Durbin Chairs Hearing on the Payment of Interchange Fees by the Federal Government

Interchange Fee Reform Could Save Taxpayers Nearly $40 Million/Year

[WASHINGTON, D.C.] – Assistant Senate Majority Leader and Chairman of the Senate Appropriations Subcommittee on Financial Services and General Government Dick Durbin (D-IL) chaired an oversight hearing today on the federal government’s payment of interchange fees.

The hearing follows the release of a Treasury Department report which concluded that the federal government could save nearly $40 million a year of taxpayer dollars if Treasury were allowed to negotiate interchange rates with Visa and MasterCard – something they are currently unable to do.

“Credit and debit cards are rapidly replacing cash and checks in today’s economy – they account for more than half of all retail sales in America and are used to buy nearly $30 billion a year in goods and services from the federal government,” Durbin said. “Visa and MasterCard, which control 80% of the credit and debit card markets, have established a system where they and their big bank allies take an automatic cut out of every credit and debit transaction.  The card giants also block competition, prohibit discounts, and refuse to negotiate fee rates. If we do not take steps to reasonably regulate this system, a dollar won’t be worth a dollar anymore – it will be worth whatever Visa and MasterCard want it to be.”

Interchange fees are supposedly charged by Visa and MasterCard in order to cover the cost of processing a credit or debit card transaction. These fees continue to rise even though processing costs have decreased.  Nearly $50 billion in interchange fees were charged by credit and debit card networks in 2008 – coming out of the bottom lines of small businesses, charities and government balance sheets. Of these fees, 80 percent of these fees went to just ten large banks.

At the hearing, Gary Grippo, testifying for the Department of the Treasury, said that reform of the current interchange system could save taxpayers nearly $36-39 million a year simply by allowing the federal government to negotiate their interchange rates with Visa and MasterCard and to place reasonable limits on the card networks’ unilateral right to raise fees. A copy of their report on the effect of interchange on the federal government – which Durbin requested last year – is attached.

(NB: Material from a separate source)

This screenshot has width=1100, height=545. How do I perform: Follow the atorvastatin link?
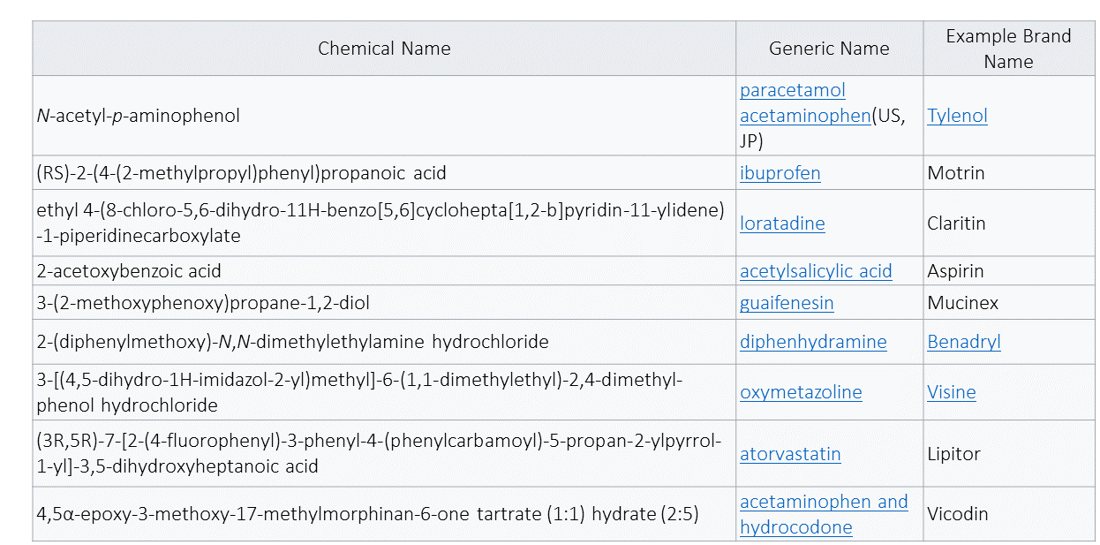790,454
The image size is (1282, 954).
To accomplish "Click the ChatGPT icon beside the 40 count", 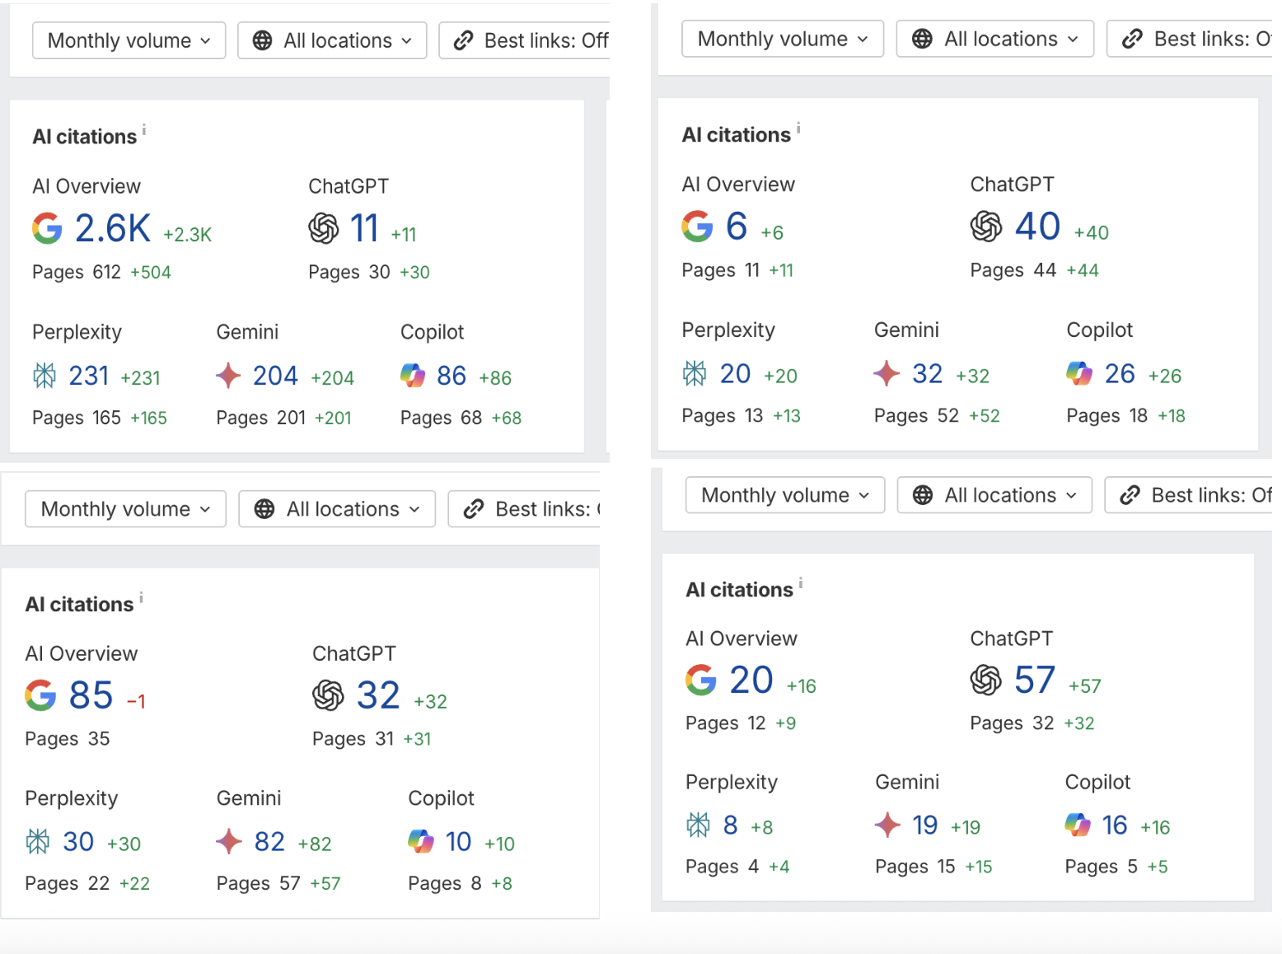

Two panels of witnesses testified at today’s hearing. Testifying in the first panel were Gary Grippo, Deputy Assistant Secretary for Fiscal Operations and Policy, Department of the Treasury; Alicia Puente Cackley, Director, Financial Markets and Community Investment, Government Accountability Office; and Janet Langenderfer, Senior Director, Credit Cards, National Railroad Passenger Corporation (Amtrak).

Bruce Sullivan, Vice President of Government Solutions, Visa Inc.; Ed Mierzwinski, Consumer Program Director, U.S. Public Interest Research Group; and Wendy Chronister, President and CEO, Qik'n EZ Stores, Springfield, Illinois, will make up the second panel.

Last month, Durbin successfully added a bipartisan amendment to the Senate’s Wall Street reform legislation that would require the Federal Reserve to determine if the current interchange fees structure is both “reasonable and proportional” to the real cost of processing a debit card transaction. The amendment would also allow small businesses to offer discounts to consumers when they use cash, checks or debit cards.

A copy of Durbin’s prepared remarks and a document correcting the myths surrounding Durbin’s interchange amendment appear below.
 Senate Appropriations Subcommittee on
Financial Services and General Government
Oversight of Federal Payment of Interchange Fees:
How to Save Taxpayer Dollars
Room 192 Dirksen Senate Office Building
Wednesday June 16, 2010
2:30 p.m.


Good afternoon.  I am pleased to convene this hearing before the Senate Appropriations Subcommittee on Financial Services and General Government.  Today’s hearing is titled “Oversight of Federal Payment of Interchange Fees: How to Save Taxpayer Dollars.” 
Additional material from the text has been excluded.